**EXERCISE DESCRIPTION**
Only the lines below from the one containing "Click the search magnifier icon" to the one containing "Click the Current" should be repeated, both included and unchanged.

╭─ SUPPLIED ENTRIES

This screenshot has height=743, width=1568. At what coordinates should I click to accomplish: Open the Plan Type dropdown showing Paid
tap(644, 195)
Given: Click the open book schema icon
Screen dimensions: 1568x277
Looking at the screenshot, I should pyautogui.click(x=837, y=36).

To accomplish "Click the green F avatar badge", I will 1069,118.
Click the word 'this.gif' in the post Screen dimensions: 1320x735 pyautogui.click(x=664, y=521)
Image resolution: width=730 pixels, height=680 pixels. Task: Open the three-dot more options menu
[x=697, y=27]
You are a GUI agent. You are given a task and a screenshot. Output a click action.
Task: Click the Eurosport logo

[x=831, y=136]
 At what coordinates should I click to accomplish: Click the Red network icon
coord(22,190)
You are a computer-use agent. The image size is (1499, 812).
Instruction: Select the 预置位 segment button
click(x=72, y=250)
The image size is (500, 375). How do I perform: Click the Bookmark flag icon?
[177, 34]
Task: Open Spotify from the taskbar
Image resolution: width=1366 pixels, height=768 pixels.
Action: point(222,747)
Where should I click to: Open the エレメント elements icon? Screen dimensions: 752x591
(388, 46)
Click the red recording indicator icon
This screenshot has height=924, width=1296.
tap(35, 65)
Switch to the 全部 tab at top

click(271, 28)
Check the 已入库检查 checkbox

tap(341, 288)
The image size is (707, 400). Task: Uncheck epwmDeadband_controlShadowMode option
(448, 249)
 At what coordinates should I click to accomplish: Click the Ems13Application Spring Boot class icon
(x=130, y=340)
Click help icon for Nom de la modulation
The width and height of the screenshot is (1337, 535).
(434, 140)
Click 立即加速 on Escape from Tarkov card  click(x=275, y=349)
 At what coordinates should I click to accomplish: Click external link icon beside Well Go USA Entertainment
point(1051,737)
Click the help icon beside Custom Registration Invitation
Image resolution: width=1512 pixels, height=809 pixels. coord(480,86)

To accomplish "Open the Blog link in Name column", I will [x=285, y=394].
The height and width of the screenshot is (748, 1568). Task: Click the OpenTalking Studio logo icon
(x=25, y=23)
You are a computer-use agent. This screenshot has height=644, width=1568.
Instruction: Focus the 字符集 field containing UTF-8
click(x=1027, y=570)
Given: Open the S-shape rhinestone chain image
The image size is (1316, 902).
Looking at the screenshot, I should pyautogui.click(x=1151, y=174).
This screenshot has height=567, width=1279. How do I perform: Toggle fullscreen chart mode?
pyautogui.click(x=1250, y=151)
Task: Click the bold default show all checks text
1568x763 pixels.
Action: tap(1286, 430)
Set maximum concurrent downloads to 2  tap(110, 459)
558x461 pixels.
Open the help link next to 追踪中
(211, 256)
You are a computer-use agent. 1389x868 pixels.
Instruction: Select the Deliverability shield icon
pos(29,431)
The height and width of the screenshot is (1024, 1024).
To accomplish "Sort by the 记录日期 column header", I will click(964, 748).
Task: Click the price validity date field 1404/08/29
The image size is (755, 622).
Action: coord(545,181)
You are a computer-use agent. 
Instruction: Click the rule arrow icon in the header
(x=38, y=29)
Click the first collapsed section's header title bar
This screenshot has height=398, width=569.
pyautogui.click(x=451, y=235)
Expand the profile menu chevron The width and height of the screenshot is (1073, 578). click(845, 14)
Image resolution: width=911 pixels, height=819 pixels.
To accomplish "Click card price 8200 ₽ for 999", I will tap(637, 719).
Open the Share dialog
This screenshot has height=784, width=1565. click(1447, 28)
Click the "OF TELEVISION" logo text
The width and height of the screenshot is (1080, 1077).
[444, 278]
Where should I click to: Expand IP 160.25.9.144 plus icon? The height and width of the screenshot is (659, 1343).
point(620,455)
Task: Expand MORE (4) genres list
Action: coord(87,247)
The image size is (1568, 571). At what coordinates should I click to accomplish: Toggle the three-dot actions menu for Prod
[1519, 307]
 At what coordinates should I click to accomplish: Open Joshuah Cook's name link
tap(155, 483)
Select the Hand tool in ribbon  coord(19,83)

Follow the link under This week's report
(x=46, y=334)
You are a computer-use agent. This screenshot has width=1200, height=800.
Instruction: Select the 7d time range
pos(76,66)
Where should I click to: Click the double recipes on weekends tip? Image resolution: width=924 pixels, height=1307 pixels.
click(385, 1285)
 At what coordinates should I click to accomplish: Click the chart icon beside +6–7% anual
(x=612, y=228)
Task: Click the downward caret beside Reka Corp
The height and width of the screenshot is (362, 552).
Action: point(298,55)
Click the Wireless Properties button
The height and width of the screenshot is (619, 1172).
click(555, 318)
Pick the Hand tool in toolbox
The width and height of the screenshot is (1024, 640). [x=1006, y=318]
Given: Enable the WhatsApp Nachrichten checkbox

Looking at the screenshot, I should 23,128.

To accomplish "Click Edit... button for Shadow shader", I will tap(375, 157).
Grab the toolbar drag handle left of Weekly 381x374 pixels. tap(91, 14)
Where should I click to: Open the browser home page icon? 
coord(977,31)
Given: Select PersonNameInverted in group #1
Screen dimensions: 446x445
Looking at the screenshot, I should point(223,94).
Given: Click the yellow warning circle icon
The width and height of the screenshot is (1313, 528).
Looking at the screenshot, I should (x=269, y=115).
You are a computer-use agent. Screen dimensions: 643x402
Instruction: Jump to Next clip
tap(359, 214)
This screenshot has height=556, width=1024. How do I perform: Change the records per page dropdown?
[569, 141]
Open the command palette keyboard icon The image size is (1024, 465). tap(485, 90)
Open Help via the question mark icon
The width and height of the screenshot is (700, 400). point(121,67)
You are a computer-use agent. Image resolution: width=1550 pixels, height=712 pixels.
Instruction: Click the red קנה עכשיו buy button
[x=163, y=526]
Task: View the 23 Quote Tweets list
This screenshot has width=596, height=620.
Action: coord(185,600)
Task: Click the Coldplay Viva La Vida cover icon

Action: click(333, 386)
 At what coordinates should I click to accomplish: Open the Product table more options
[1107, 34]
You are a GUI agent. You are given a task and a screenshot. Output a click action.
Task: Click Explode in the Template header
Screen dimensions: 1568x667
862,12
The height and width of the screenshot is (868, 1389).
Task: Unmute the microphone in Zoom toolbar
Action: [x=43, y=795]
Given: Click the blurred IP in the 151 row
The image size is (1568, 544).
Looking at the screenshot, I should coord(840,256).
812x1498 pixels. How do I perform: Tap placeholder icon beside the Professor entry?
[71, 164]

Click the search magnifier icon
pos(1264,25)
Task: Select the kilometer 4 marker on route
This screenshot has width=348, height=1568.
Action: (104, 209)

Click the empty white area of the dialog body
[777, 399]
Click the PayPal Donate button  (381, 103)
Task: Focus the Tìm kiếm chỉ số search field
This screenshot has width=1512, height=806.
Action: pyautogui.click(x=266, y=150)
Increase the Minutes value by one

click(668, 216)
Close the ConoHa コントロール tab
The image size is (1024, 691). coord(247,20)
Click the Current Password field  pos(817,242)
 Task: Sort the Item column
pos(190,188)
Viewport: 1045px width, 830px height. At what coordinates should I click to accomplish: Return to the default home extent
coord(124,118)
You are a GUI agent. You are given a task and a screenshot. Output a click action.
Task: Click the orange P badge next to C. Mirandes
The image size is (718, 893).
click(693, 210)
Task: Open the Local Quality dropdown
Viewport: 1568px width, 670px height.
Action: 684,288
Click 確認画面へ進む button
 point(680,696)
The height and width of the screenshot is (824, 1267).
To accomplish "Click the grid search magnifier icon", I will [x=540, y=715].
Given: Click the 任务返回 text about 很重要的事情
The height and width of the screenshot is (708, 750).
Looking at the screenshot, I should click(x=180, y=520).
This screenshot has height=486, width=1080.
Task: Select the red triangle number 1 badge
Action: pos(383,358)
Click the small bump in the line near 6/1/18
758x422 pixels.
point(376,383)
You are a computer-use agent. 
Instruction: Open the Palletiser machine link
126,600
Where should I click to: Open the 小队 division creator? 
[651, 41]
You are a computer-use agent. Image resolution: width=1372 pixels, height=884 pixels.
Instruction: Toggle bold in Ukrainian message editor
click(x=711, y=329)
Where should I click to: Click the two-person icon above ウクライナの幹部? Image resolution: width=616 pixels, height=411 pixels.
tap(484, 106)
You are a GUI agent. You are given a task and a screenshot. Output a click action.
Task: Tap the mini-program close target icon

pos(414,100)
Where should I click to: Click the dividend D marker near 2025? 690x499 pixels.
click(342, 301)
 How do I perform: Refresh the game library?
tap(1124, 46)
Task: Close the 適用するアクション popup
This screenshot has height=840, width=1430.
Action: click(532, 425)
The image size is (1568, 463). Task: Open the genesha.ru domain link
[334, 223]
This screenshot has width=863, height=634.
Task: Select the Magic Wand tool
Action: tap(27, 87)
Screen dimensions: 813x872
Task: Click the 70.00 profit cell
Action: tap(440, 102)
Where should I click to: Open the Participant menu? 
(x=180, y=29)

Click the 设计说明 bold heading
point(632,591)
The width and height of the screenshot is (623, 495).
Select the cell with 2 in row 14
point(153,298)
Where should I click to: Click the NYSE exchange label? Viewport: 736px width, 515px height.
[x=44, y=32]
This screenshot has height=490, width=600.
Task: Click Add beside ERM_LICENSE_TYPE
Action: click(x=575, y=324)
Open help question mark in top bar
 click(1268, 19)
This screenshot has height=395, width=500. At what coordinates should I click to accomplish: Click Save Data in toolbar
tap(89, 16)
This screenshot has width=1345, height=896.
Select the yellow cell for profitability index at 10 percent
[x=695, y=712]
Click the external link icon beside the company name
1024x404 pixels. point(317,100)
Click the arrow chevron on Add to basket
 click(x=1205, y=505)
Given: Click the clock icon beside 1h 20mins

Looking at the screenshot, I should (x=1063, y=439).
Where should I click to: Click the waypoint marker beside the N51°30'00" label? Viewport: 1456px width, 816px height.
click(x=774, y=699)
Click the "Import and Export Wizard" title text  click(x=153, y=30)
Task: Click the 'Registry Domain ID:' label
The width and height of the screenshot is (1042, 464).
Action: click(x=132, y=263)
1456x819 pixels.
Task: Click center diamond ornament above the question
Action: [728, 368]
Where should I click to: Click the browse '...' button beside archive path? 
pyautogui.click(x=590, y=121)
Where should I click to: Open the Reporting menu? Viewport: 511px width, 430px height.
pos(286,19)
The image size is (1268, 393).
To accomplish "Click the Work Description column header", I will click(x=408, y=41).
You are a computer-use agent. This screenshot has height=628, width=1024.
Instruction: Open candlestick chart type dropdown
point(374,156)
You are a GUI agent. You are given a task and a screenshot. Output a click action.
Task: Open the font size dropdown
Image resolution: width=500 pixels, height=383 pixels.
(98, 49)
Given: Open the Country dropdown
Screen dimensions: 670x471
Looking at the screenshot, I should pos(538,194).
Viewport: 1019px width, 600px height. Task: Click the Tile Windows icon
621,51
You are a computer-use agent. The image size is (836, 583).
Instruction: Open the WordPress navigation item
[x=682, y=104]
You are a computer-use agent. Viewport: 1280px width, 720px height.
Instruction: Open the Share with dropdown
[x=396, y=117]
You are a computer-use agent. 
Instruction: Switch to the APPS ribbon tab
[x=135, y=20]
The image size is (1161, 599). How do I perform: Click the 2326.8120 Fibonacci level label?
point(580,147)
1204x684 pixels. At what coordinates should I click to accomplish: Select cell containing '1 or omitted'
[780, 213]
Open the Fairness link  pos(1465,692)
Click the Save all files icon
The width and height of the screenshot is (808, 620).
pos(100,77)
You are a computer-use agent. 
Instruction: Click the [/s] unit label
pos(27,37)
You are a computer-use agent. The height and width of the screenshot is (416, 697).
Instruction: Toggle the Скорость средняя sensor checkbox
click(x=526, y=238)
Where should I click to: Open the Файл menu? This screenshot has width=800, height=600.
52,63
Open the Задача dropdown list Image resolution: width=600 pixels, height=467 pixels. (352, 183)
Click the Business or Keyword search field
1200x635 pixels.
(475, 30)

╰─

**RESPONSE AREA**
Click the search magnifier icon
pos(1264,25)
Task: Select the kilometer 4 marker on route
This screenshot has width=348, height=1568.
Action: (104, 209)

Click the empty white area of the dialog body
[777, 399]
Click the PayPal Donate button  (381, 103)
Task: Focus the Tìm kiếm chỉ số search field
This screenshot has width=1512, height=806.
Action: pyautogui.click(x=266, y=150)
Increase the Minutes value by one

click(668, 216)
Close the ConoHa コントロール tab
The image size is (1024, 691). coord(247,20)
Click the Current Password field  pos(817,242)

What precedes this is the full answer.